● **REQUIRED WORK**:
Return exactly those lines of the material that fall between the line with "Expand the Example Monitor dropdown" and the final line, both included.

● **DATA IN THIS EXERCISE**:

━━━━━━━━━━

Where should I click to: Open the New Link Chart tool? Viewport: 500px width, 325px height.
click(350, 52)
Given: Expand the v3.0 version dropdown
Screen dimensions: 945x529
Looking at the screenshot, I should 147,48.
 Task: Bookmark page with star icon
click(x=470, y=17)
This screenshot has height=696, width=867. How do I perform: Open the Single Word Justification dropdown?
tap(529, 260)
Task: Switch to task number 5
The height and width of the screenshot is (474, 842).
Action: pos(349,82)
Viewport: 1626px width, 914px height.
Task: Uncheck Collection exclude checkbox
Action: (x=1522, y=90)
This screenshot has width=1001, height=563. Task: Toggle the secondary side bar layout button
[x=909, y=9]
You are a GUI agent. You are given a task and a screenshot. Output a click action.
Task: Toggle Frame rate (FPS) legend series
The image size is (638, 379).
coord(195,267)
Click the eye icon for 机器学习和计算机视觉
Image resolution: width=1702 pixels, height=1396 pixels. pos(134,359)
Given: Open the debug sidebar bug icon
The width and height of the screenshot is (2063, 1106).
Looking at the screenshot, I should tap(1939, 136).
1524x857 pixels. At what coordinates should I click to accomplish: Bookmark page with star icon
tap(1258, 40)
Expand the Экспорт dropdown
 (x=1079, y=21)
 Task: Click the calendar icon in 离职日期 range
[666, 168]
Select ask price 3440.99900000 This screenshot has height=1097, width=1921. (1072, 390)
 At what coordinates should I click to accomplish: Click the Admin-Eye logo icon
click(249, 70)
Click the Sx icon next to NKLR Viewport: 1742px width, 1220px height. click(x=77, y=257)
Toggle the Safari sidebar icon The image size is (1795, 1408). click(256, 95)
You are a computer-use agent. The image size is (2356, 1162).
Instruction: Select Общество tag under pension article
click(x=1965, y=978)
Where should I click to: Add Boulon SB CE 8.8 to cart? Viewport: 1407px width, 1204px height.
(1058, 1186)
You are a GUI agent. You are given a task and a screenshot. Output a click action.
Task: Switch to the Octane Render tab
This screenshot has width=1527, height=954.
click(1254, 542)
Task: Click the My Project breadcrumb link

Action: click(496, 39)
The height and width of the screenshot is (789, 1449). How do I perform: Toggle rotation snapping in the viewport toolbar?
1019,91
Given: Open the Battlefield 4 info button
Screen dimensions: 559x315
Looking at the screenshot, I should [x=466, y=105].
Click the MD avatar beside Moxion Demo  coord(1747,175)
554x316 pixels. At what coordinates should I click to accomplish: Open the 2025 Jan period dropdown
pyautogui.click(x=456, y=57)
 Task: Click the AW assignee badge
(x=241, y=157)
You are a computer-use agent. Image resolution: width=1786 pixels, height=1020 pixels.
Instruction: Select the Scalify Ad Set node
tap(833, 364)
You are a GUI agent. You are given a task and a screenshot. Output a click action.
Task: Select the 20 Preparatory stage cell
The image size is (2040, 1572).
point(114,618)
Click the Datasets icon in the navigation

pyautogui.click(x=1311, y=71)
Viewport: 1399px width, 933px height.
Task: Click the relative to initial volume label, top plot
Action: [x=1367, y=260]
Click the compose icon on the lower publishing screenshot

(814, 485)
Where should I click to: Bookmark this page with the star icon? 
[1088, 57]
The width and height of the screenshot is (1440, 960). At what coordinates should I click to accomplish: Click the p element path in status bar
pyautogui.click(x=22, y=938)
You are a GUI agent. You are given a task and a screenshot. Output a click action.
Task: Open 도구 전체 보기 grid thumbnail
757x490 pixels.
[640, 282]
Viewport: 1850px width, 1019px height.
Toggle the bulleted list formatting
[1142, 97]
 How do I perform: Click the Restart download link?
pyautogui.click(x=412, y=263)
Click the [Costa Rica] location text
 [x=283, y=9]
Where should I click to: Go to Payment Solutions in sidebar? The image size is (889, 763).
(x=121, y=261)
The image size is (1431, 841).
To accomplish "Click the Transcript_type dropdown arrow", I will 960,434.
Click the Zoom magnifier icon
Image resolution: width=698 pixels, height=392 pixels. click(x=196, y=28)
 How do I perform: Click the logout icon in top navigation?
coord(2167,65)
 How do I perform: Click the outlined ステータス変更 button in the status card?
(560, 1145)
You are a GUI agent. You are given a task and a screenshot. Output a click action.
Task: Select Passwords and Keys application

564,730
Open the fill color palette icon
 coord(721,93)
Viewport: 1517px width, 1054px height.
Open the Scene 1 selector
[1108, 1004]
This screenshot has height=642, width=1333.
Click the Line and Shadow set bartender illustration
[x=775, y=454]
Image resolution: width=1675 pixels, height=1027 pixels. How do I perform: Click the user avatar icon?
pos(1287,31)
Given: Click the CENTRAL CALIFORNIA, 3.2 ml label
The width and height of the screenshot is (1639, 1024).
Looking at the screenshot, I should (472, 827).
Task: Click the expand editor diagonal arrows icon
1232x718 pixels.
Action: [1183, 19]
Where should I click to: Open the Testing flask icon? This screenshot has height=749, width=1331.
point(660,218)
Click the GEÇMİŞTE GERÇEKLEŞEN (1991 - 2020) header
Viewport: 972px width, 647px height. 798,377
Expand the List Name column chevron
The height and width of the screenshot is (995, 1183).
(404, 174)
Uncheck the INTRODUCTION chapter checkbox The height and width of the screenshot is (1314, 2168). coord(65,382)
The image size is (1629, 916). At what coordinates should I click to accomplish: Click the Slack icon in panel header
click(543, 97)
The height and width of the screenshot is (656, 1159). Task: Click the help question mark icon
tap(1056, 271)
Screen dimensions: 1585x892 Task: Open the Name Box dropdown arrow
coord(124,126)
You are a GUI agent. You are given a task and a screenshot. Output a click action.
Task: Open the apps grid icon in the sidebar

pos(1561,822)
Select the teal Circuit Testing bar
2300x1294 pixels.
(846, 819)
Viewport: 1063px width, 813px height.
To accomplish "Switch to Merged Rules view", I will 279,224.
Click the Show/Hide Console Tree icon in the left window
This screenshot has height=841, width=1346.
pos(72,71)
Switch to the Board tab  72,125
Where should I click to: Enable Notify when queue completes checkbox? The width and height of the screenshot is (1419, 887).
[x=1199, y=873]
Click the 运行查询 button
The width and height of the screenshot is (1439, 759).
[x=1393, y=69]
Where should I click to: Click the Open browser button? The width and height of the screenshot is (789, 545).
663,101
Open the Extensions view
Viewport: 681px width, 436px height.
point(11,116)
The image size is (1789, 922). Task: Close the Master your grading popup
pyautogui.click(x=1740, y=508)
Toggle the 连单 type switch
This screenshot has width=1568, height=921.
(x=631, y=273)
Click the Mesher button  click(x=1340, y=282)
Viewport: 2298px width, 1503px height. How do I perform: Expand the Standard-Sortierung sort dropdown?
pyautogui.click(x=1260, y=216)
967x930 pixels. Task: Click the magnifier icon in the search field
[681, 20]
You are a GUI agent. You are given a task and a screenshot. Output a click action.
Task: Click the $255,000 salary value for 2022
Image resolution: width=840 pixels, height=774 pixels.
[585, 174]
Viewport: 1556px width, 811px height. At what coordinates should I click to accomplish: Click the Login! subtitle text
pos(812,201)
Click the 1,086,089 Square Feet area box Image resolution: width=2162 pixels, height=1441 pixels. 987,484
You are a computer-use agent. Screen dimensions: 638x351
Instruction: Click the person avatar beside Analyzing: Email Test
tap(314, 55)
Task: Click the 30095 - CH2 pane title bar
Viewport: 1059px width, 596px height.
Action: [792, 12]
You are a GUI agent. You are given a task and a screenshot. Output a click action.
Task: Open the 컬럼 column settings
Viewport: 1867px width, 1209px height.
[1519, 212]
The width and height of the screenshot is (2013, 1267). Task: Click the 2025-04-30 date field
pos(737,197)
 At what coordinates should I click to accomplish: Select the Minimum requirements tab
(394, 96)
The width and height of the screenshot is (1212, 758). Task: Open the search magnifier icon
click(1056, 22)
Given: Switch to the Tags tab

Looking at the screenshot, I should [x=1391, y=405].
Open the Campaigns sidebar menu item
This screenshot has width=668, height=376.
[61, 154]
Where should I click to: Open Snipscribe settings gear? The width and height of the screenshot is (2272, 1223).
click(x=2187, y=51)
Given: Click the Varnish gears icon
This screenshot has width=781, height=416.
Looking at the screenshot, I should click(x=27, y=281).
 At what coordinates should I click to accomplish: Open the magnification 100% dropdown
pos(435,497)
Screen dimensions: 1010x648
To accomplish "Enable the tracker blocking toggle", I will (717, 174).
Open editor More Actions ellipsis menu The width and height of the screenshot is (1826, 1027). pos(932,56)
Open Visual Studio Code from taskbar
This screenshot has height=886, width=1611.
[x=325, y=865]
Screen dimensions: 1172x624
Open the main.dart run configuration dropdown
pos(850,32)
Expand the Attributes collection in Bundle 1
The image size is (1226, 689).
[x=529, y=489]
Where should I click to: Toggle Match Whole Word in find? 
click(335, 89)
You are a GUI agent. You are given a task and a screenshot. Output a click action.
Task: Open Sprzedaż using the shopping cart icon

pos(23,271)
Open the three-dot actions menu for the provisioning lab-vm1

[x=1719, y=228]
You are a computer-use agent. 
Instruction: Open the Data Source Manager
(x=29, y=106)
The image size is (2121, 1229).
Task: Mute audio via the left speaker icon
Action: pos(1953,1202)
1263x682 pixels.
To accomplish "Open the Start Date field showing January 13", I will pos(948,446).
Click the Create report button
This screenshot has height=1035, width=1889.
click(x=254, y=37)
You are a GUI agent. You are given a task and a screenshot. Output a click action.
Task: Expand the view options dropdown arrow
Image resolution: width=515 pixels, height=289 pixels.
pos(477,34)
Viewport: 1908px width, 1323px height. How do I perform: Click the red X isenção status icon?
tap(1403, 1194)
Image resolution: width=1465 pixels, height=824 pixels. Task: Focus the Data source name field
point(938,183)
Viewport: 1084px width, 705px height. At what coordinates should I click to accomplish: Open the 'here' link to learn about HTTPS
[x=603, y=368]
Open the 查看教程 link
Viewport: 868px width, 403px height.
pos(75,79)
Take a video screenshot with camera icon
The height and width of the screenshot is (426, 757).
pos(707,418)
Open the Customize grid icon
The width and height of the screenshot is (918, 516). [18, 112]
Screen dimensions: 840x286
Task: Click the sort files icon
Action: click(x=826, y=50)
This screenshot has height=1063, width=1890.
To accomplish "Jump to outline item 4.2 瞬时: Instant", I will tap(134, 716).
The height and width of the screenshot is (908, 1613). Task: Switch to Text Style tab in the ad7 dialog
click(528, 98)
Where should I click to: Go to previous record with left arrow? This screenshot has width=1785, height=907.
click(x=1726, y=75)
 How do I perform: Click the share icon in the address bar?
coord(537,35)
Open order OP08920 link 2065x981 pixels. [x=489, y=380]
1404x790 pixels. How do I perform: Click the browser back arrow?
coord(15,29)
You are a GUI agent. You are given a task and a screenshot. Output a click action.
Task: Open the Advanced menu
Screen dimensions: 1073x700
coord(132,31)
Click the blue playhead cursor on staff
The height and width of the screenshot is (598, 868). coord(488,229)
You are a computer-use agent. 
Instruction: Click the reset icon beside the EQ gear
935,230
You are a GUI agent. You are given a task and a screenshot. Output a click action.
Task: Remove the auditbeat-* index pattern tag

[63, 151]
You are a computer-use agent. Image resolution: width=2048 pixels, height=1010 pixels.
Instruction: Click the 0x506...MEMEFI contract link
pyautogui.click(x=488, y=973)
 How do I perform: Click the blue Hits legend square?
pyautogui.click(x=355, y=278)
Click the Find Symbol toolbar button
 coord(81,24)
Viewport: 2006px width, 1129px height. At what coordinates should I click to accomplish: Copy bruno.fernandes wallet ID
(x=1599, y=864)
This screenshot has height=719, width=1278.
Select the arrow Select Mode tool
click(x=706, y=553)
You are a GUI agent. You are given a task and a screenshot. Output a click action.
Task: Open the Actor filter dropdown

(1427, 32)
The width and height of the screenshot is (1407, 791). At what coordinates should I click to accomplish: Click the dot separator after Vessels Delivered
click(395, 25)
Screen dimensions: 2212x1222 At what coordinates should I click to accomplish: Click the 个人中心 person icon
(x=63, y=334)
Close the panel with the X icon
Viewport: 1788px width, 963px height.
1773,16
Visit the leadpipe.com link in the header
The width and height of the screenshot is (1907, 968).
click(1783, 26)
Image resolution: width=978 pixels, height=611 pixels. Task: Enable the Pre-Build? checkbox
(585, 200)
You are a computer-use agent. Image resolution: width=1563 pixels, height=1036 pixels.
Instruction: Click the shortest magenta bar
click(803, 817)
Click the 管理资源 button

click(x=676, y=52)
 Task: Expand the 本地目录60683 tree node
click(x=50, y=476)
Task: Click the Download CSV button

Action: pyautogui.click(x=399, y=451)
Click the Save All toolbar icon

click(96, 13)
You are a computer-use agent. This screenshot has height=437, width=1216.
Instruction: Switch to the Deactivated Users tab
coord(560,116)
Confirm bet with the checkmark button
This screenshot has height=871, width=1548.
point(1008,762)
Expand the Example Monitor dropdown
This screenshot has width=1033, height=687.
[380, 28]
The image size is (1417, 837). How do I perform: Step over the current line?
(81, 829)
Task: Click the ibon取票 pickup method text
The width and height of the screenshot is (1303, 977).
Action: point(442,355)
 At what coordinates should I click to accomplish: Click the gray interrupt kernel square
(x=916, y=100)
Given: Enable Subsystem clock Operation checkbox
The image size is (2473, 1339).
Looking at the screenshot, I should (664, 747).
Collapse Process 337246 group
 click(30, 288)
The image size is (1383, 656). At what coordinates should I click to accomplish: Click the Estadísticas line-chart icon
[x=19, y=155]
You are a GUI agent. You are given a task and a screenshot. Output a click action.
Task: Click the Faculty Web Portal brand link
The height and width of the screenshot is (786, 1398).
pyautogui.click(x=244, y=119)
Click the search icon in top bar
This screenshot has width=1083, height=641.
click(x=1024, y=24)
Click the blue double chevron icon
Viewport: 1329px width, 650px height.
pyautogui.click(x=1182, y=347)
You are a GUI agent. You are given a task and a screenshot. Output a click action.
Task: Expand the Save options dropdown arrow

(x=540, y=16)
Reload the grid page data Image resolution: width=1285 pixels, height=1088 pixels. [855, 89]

━━━━━━━━━━

● **WRITTEN RESPONSE**:
Expand the Example Monitor dropdown
This screenshot has width=1033, height=687.
[380, 28]
The image size is (1417, 837). How do I perform: Step over the current line?
(81, 829)
Task: Click the ibon取票 pickup method text
The width and height of the screenshot is (1303, 977).
Action: point(442,355)
 At what coordinates should I click to accomplish: Click the gray interrupt kernel square
(x=916, y=100)
Given: Enable Subsystem clock Operation checkbox
The image size is (2473, 1339).
Looking at the screenshot, I should (664, 747).
Collapse Process 337246 group
 click(30, 288)
The image size is (1383, 656). At what coordinates should I click to accomplish: Click the Estadísticas line-chart icon
[x=19, y=155]
You are a GUI agent. You are given a task and a screenshot. Output a click action.
Task: Click the Faculty Web Portal brand link
The height and width of the screenshot is (786, 1398).
pyautogui.click(x=244, y=119)
Click the search icon in top bar
This screenshot has width=1083, height=641.
click(x=1024, y=24)
Click the blue double chevron icon
Viewport: 1329px width, 650px height.
pyautogui.click(x=1182, y=347)
You are a GUI agent. You are given a task and a screenshot. Output a click action.
Task: Expand the Save options dropdown arrow

(x=540, y=16)
Reload the grid page data Image resolution: width=1285 pixels, height=1088 pixels. [855, 89]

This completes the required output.